- **TO DO**
Give an exact reproduction of the lines from the one with "How do I perform: Switch to the Apple tab?" to the final line of the entries below, both ends included, and omit the pictures.

+++

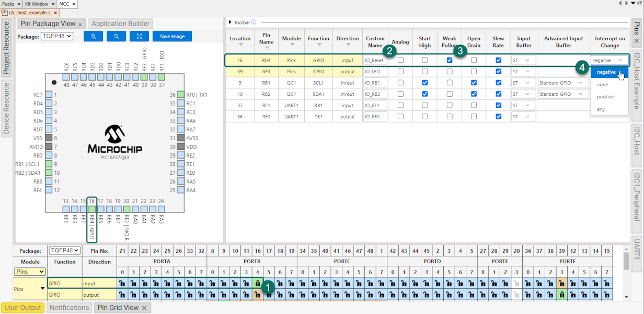
Task: Uncheck Weak Pullup for pin RB4
Action: coord(450,60)
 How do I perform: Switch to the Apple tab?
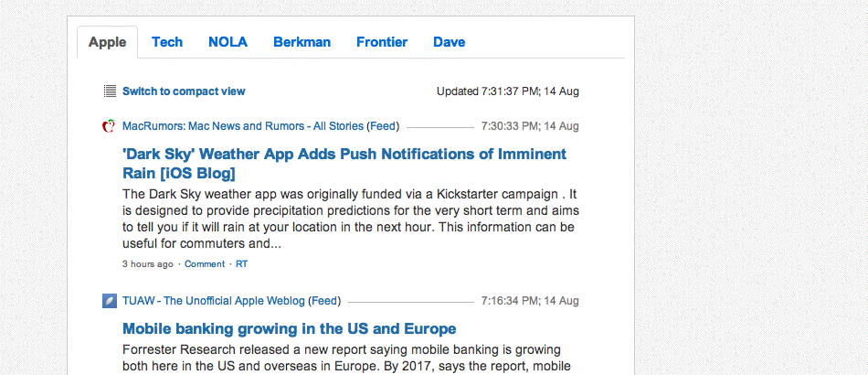tap(107, 42)

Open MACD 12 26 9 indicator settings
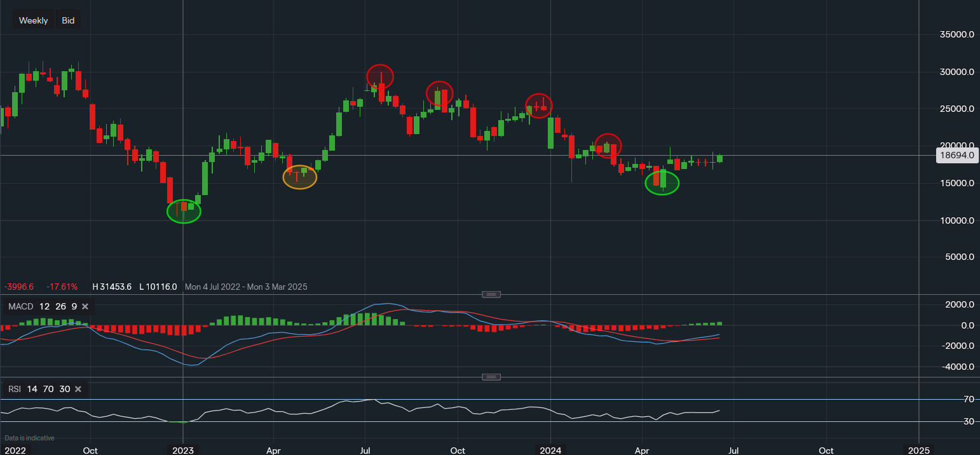42,307
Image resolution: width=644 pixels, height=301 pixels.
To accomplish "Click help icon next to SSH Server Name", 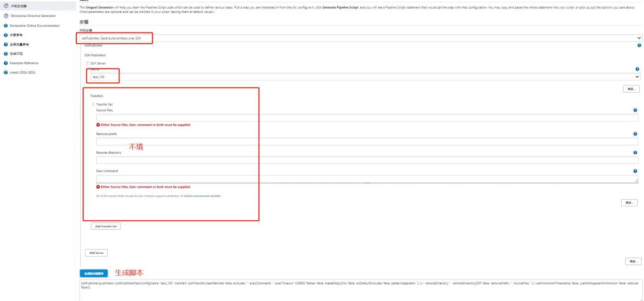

+++

- **REPLY TO THE EXERCISE**
 How do I perform: Switch to the Apple tab?
tap(107, 42)

Open MACD 12 26 9 indicator settings
42,307
Image resolution: width=644 pixels, height=301 pixels.
To accomplish "Click help icon next to SSH Server Name", 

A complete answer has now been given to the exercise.